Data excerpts
----------

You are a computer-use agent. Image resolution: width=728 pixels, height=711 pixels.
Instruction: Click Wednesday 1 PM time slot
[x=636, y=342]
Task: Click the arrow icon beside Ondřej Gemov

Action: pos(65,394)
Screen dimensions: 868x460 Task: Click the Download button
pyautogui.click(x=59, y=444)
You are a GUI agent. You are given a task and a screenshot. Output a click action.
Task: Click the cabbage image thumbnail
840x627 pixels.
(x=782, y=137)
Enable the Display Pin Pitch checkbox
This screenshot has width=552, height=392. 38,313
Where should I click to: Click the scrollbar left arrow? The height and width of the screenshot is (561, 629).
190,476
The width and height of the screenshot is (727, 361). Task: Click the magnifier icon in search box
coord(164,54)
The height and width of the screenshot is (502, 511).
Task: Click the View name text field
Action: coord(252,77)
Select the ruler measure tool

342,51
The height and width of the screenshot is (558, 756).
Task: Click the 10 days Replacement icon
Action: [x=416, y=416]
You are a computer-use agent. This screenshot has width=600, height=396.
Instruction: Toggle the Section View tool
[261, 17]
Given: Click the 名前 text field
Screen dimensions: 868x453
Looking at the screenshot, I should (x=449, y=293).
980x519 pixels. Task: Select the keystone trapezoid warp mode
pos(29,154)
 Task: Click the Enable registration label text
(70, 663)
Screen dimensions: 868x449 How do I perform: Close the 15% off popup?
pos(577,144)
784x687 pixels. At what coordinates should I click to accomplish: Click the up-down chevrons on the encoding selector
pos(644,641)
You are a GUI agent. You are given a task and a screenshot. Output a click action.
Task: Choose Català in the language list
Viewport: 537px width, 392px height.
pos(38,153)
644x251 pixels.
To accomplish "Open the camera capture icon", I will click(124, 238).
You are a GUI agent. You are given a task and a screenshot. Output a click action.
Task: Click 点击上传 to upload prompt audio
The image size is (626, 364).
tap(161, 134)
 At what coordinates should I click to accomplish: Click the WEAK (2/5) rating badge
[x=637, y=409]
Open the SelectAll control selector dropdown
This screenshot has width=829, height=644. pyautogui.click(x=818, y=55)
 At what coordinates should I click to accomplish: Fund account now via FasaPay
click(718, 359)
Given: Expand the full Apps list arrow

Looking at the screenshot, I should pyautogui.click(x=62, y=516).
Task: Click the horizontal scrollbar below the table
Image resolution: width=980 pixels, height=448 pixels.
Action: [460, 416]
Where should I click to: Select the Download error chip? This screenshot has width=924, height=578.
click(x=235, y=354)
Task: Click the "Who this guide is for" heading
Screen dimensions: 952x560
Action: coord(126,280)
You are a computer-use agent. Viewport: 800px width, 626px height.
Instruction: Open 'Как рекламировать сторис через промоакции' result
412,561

----------

### WHAT TO WORK ON
What is needed here is an exact copy of all the records above.

### EXERCISE RESPONSE
You are a computer-use agent. Image resolution: width=728 pixels, height=711 pixels.
Instruction: Click Wednesday 1 PM time slot
[x=636, y=342]
Task: Click the arrow icon beside Ondřej Gemov

Action: pos(65,394)
Screen dimensions: 868x460 Task: Click the Download button
pyautogui.click(x=59, y=444)
You are a GUI agent. You are given a task and a screenshot. Output a click action.
Task: Click the cabbage image thumbnail
840x627 pixels.
(x=782, y=137)
Enable the Display Pin Pitch checkbox
This screenshot has width=552, height=392. 38,313
Where should I click to: Click the scrollbar left arrow? The height and width of the screenshot is (561, 629).
190,476
The width and height of the screenshot is (727, 361). Task: Click the magnifier icon in search box
coord(164,54)
The height and width of the screenshot is (502, 511).
Task: Click the View name text field
Action: coord(252,77)
Select the ruler measure tool

342,51
The height and width of the screenshot is (558, 756).
Task: Click the 10 days Replacement icon
Action: [x=416, y=416]
You are a computer-use agent. This screenshot has width=600, height=396.
Instruction: Toggle the Section View tool
[261, 17]
Given: Click the 名前 text field
Screen dimensions: 868x453
Looking at the screenshot, I should (x=449, y=293).
980x519 pixels. Task: Select the keystone trapezoid warp mode
pos(29,154)
 Task: Click the Enable registration label text
(70, 663)
Screen dimensions: 868x449 How do I perform: Close the 15% off popup?
pos(577,144)
784x687 pixels. At what coordinates should I click to accomplish: Click the up-down chevrons on the encoding selector
pos(644,641)
You are a GUI agent. You are given a task and a screenshot. Output a click action.
Task: Choose Català in the language list
Viewport: 537px width, 392px height.
pos(38,153)
644x251 pixels.
To accomplish "Open the camera capture icon", I will click(124, 238).
You are a GUI agent. You are given a task and a screenshot. Output a click action.
Task: Click 点击上传 to upload prompt audio
The image size is (626, 364).
tap(161, 134)
 At what coordinates should I click to accomplish: Click the WEAK (2/5) rating badge
[x=637, y=409]
Open the SelectAll control selector dropdown
This screenshot has width=829, height=644. pyautogui.click(x=818, y=55)
 At what coordinates should I click to accomplish: Fund account now via FasaPay
click(718, 359)
Given: Expand the full Apps list arrow

Looking at the screenshot, I should pyautogui.click(x=62, y=516).
Task: Click the horizontal scrollbar below the table
Image resolution: width=980 pixels, height=448 pixels.
Action: [460, 416]
Where should I click to: Select the Download error chip? This screenshot has width=924, height=578.
click(x=235, y=354)
Task: Click the "Who this guide is for" heading
Screen dimensions: 952x560
Action: coord(126,280)
You are a computer-use agent. Viewport: 800px width, 626px height.
Instruction: Open 'Как рекламировать сторис через промоакции' result
412,561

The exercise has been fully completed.